Indian Bank Users Targeted with Malicious WhatsApp APKs to Steal Sensitive Data

• The Aadhaar, PAN, and ATM and payment card PINs are targeted by hackers via a sophisticated malware campaign.
• SMS permissions granted by Android users in India are exploited for intercepting one-time passwords  
• This malware family has unique methods to exfiltrate SMS-based credentials: SMS forwarding and Firebase-exfiltration.

A newly identified cybersecurity threat, named “FatBoyPanel”, is targeting users of multiple Indian banks in a sophisticated malware campaign aiming to steal sensitive financial and personal data. 

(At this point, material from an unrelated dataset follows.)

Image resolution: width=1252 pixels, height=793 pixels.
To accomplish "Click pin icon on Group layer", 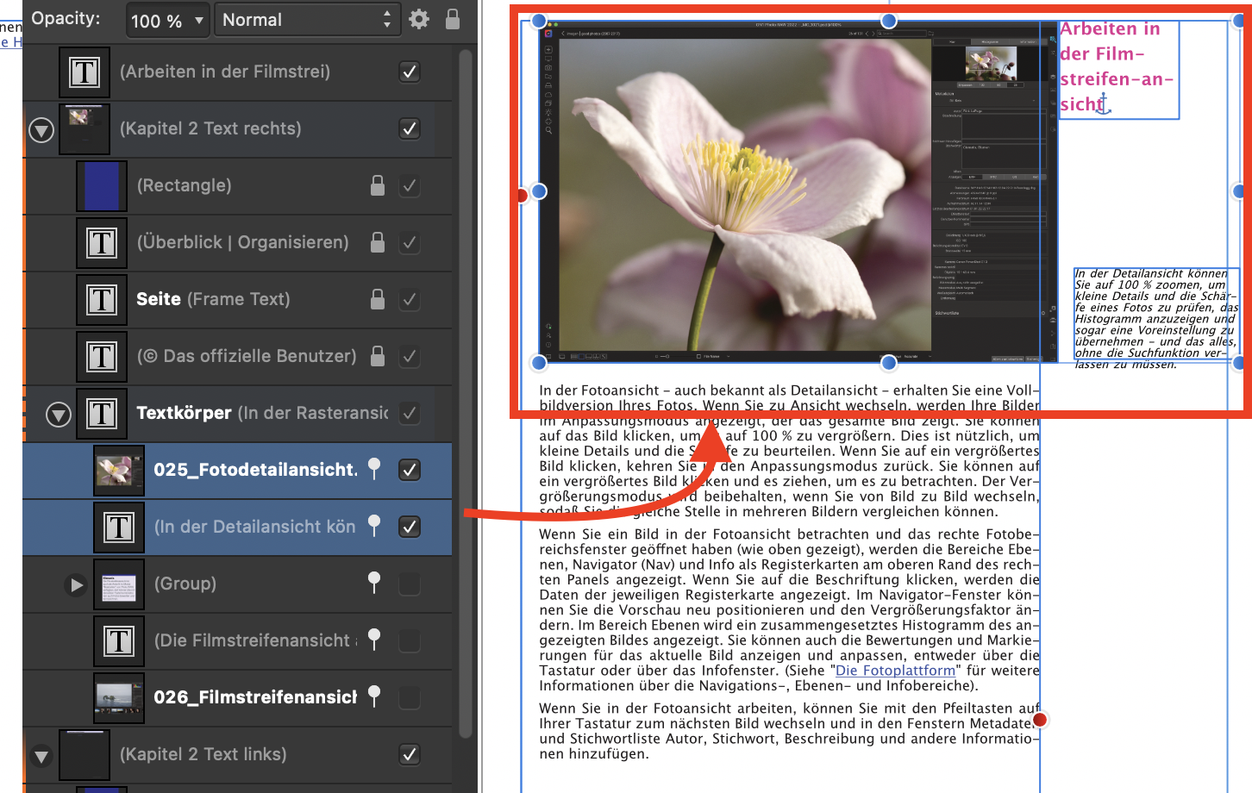I will (x=374, y=582).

The campaign comprises approximately 900 distinct malware samples. These malicious programs are designed to exploit unsuspecting Android users, extracting data such as Aadhaar numbers, PAN cards, ATM PINs, and credit card details.

The malware campaign uses WhatsApp to distribute APK files disguised as legitimate government or banking applications. Once installed, these malicious apps mimic the user interface of actual banking applications, deceiving victims into entering sensitive credentials. 

Researchers from cybersecurity firm Zimperium have identified that the malware exploits SMS permissions granted by users, enabling it to intercept critical information, including one-time passwords (OTPs). 

With OTP access secured, attackers can facilitate unauthorized financial transactions, compromising victims’ bank accounts and digital wallets.

The FatBoyPanel malware family comprises three distinct variants, each employing unique methods to exfiltrate SMS-based credentials: SMS forwarding, Firebase exfiltration, and a combination of both strategies.

This variant captures SMS messages, including OTPs, and forwards them to an attacker-controlled phone number. The other approach exfiltrates messages to a Firebase endpoint, a cloud-based backend acting as a command-and-control (C&C) server.

The malware's key strength lies in its ability to exploit SMS permissions for intercepting and exfiltrating critical information. For instance, in the Hybrid variant, SMS messages are double-exfiltrated via phone numbers and Firebase endpoints, ensuring robust data capture even if one channel is disrupted.

This malware relies on sophisticated C&C servers to orchestrate its attacks. 

Malicious WhatsApp campaigns have been hackers’ favorites in the past months, and Meta’s app has even enabled cybercriminals due to a flaw that did not warn users when downloading dangerous files.